═════ Data excerpts

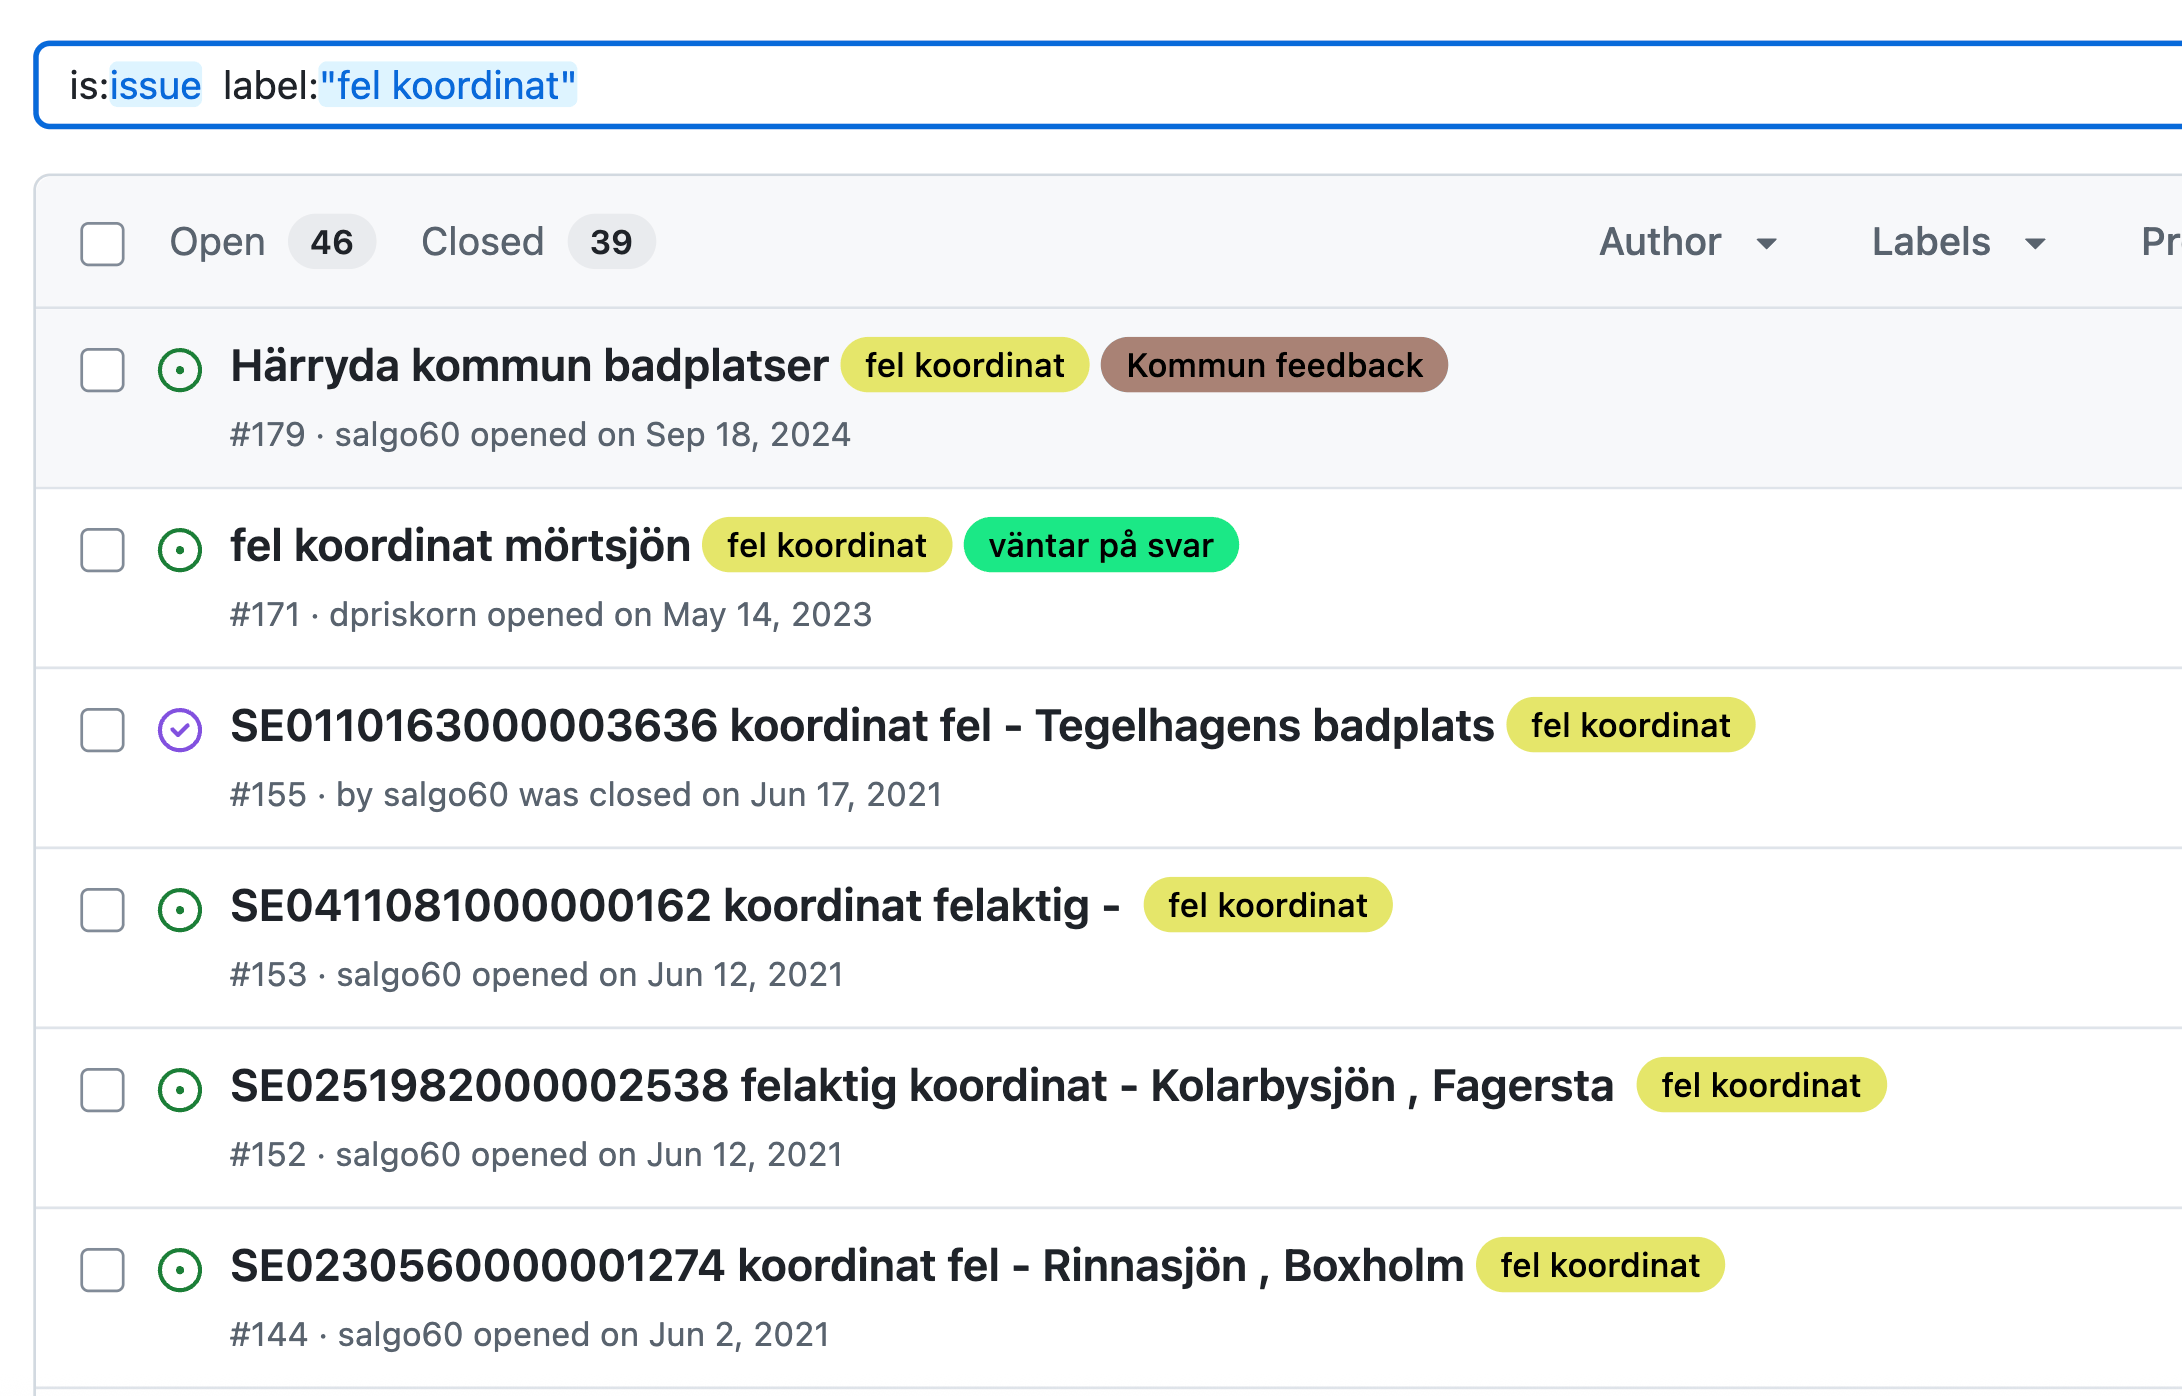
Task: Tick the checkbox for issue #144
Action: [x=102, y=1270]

══════════
═════ Data excerpts

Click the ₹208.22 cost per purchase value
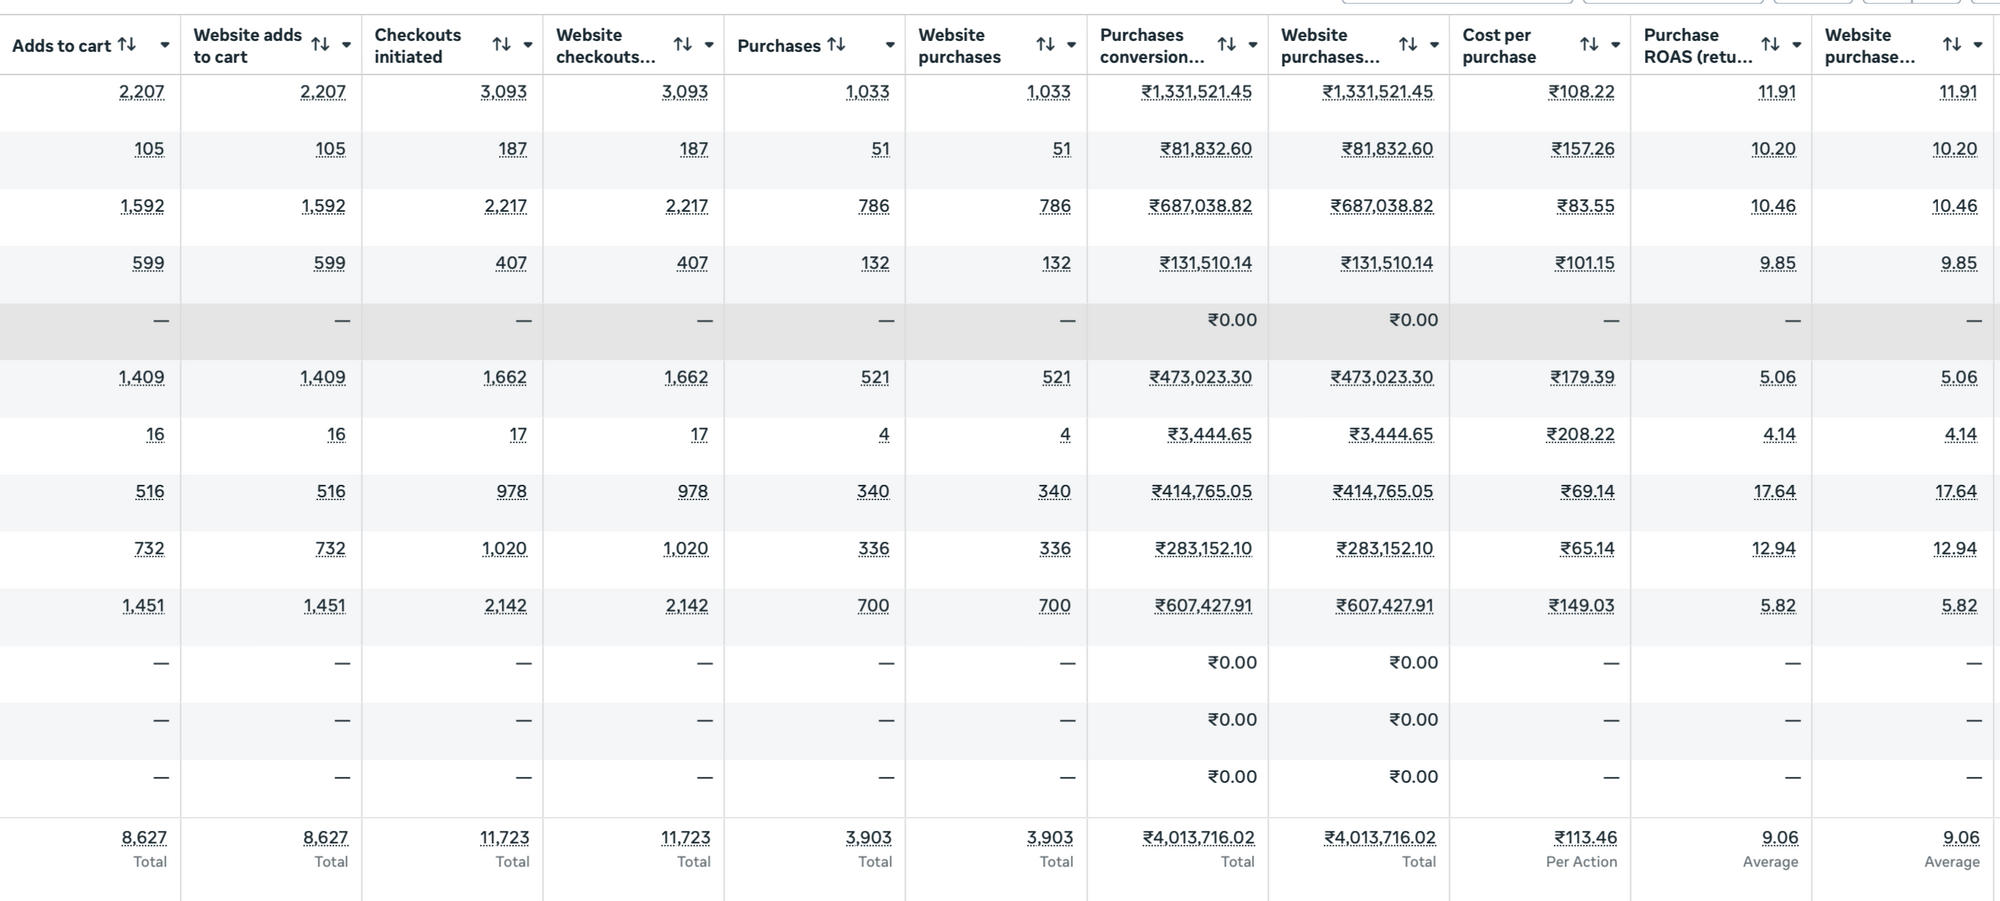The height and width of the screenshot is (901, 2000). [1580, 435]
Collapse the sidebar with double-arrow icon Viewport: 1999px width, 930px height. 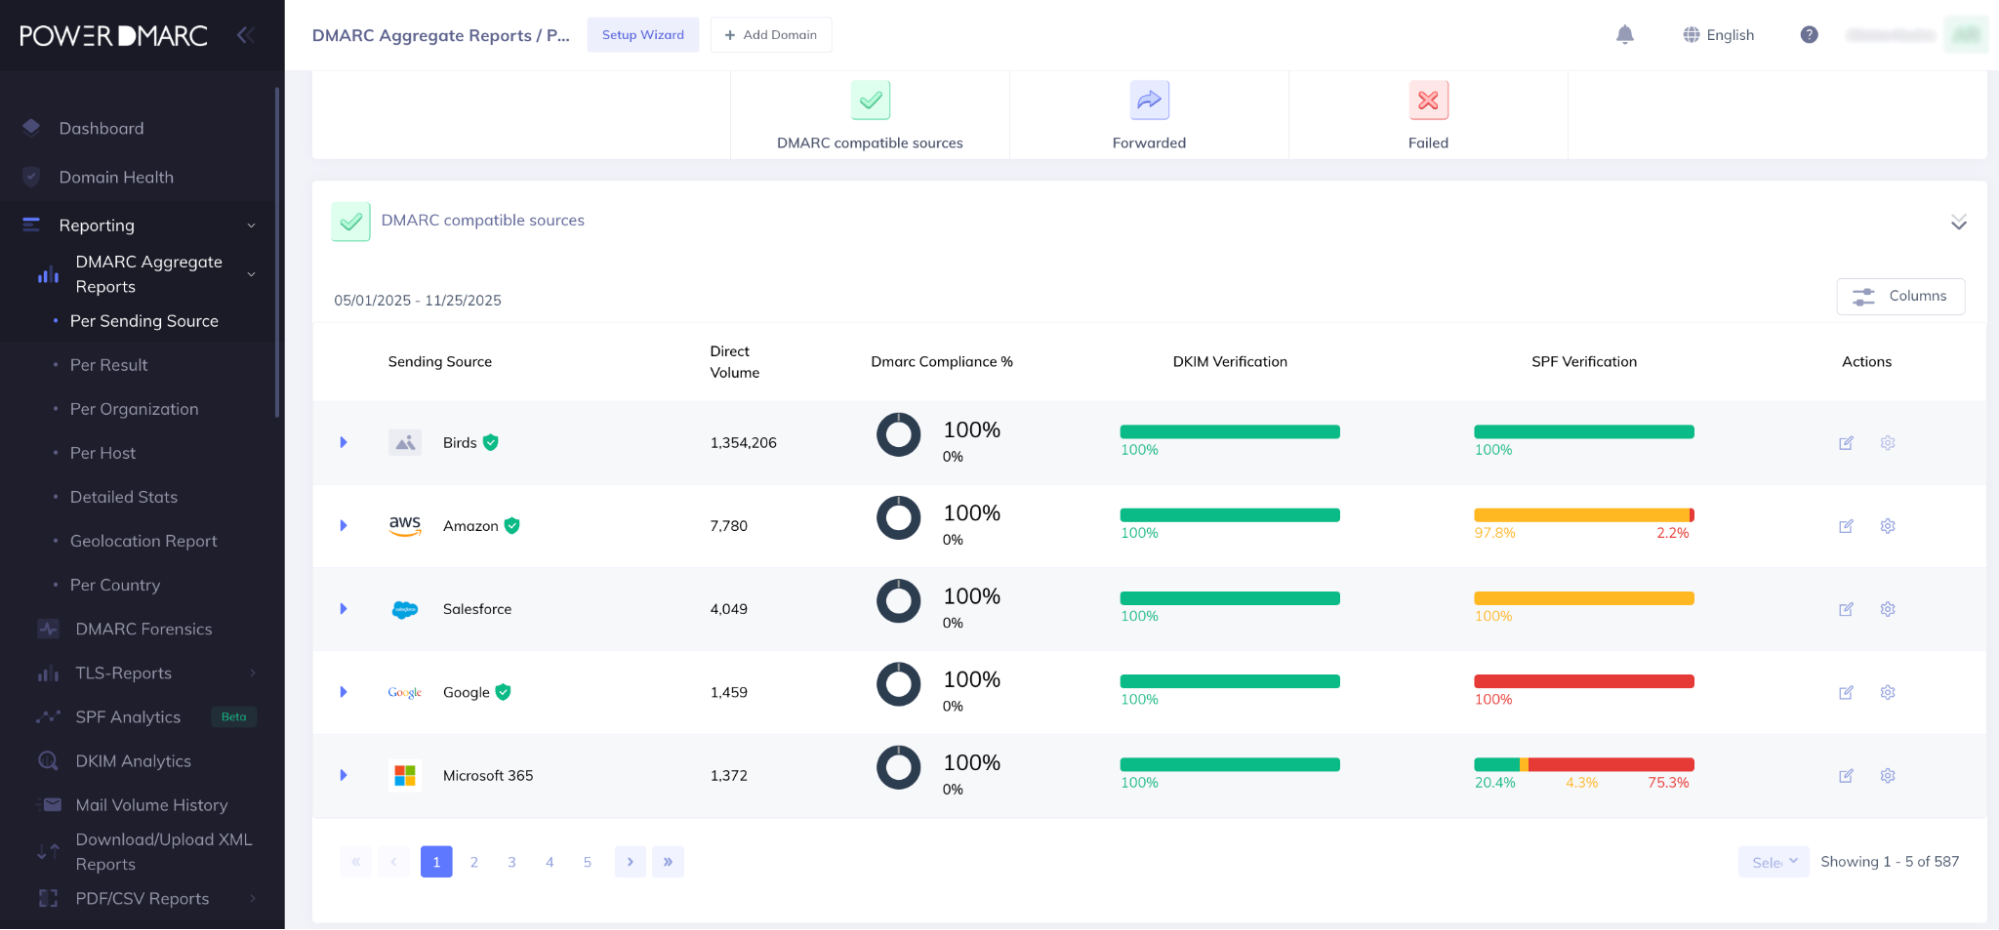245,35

══════════
═════ Data excerpts

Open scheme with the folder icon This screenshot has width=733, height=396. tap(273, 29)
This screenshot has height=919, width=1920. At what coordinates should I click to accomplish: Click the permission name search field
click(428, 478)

══════════

What you will do
Reproduce the records between the line holding "This screenshot has height=919, width=1920." and the line holding "click(428, 478)", inclusive, adding 84 to every coordinate in the answers and leaving the requests unchanged.

Answer to the problem
This screenshot has height=919, width=1920. At what coordinates should I click to accomplish: Click the permission name search field
click(512, 562)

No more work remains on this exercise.